Data Quality: Data Quality refers to the fitment of data for its intended purpose. When it comes to Data Quality and Data Governance, there’s always the question of what came first – data quality or data governance. We’ll go with data governance. But before that, we would need a controlled environment.

A robust data control environment is critical for measuring up to the defined standards of data governance, and for ensuring trust and confidence amongst all the stakeholders involved that the data they are using for fueling their business processes and for decision making is of the highest quality. Also, there is no duplication of data, the data is complete, error-free and verified, and accessible to the appropriate stakeholder.

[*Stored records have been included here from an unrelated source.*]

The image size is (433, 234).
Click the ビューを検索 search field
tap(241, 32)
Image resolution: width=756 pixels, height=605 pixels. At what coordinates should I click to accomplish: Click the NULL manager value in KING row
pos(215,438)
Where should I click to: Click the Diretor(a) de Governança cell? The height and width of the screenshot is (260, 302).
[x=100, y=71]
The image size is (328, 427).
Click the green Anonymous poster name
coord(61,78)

For a robust data control environment:

  • Organizations must ensure that there is no ambiguity when it comes to defining key data elements.
  • Data is precisely defined. It must have a meaning – described with metadata (business, operations, descriptive, administrative, technical) to ensure that there is no ambiguity organization-wide.
  • Secondly, data, whether it is of clients, legal entities, transactions, etc., must be real in the strictest sense of the term. It must also be complete – definable, for example AAA does not represent a name.
  • Lastly, data must be well-managed across the lifecycle as changes/upgrades are incorporated. This is necessary as consolidation is a daily, monthly, or annual exercise and hence the incorporation of the changes or improvements in the workflows is necessary for real-time updates.

But what if a data control environment is lacking? Here are the multiple challenges that the organization will face during data consolidation:

  • As there are multiple departments with their own systems, there are multiple spreadsheets as well.
  • Due to the inconsistencies and inability to update workflows – operational and financial data might differ.
  • Mapping and cross-referencing of data will be tedious as the data exists in silos.
  • If there are inaccuracies that must be sorted, they will be reflected in standalone worksheets…no single source of truth will prevail.
  • Quite likely that ambiguities will still exist even after the consilidation exercise is over.
  • Meeting compliance and regulatory requirements would require expending manpower again as there is little to no transparency and visibility.
  • Now compare this with what happens when you rely on robust governance and data control environment practices.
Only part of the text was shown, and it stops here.